Your objective
Repeat exactly, and only, the lines below starting at the line that contains "Where should I click to: Open the Module" and ending at the line that contains "Task: Click the blank", inclusive of both.

[Records from a collection]
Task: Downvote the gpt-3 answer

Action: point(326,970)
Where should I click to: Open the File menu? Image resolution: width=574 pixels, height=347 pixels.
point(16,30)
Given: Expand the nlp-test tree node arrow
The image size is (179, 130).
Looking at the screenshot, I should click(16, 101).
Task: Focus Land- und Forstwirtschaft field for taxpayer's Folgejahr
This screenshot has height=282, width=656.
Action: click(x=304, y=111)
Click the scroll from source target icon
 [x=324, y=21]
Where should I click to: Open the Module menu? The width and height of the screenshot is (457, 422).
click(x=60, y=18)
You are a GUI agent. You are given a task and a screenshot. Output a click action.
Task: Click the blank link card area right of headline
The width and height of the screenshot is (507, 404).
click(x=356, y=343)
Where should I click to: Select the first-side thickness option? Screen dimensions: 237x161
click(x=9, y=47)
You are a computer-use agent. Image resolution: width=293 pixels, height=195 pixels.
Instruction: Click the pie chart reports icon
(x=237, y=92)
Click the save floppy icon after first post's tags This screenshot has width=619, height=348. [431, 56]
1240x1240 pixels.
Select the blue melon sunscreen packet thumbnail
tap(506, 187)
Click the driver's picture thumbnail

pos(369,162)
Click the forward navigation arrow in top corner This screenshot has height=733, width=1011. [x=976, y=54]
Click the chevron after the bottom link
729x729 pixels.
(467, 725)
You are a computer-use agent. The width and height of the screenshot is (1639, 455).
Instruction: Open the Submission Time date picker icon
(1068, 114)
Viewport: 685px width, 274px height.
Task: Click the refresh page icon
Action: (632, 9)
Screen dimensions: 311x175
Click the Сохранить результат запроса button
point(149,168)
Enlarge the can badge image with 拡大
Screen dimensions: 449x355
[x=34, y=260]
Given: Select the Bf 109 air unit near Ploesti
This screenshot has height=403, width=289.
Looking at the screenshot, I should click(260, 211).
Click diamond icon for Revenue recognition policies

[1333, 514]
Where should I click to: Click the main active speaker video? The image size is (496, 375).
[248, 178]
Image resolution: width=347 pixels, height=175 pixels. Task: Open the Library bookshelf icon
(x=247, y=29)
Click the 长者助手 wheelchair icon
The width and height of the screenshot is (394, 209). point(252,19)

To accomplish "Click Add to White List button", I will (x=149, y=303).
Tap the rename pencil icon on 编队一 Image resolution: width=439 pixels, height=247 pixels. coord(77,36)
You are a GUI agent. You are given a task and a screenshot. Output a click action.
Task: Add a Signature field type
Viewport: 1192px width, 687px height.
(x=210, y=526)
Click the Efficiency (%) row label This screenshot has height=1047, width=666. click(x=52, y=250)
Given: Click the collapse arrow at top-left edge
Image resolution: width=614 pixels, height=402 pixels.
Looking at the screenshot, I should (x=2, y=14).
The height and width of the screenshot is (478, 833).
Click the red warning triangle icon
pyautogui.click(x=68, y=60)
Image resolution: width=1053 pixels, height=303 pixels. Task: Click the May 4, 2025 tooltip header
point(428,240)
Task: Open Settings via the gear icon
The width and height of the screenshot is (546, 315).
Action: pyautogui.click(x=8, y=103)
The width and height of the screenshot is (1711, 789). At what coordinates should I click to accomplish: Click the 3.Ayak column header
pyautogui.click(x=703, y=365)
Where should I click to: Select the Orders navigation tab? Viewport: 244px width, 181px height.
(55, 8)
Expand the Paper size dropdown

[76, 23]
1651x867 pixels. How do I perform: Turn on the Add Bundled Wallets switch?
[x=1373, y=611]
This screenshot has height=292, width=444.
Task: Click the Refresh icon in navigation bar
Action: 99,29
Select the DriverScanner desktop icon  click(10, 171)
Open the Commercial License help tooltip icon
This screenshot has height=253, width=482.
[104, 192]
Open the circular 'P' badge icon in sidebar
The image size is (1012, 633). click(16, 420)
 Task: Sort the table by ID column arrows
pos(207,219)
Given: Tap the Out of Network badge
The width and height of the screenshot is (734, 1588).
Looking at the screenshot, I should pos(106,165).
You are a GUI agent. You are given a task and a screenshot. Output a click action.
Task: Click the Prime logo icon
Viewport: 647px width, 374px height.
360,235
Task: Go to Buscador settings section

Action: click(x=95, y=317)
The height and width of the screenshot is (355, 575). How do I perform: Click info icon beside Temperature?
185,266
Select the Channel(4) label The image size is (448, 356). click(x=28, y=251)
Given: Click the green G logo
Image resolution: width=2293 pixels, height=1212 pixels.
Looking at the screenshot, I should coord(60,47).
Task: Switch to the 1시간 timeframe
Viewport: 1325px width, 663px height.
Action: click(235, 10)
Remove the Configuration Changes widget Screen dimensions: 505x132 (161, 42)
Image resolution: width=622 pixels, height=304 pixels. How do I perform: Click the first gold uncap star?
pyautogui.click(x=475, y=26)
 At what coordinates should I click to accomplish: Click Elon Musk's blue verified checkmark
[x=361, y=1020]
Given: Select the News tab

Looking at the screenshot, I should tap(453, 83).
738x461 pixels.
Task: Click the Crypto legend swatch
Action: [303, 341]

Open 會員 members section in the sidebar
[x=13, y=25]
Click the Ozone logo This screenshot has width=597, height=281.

Solution
Where should I click to: Open the Module menu? The width and height of the screenshot is (457, 422).
click(x=60, y=18)
You are a GUI agent. You are given a task and a screenshot. Output a click action.
Task: Click the blank link card area right of headline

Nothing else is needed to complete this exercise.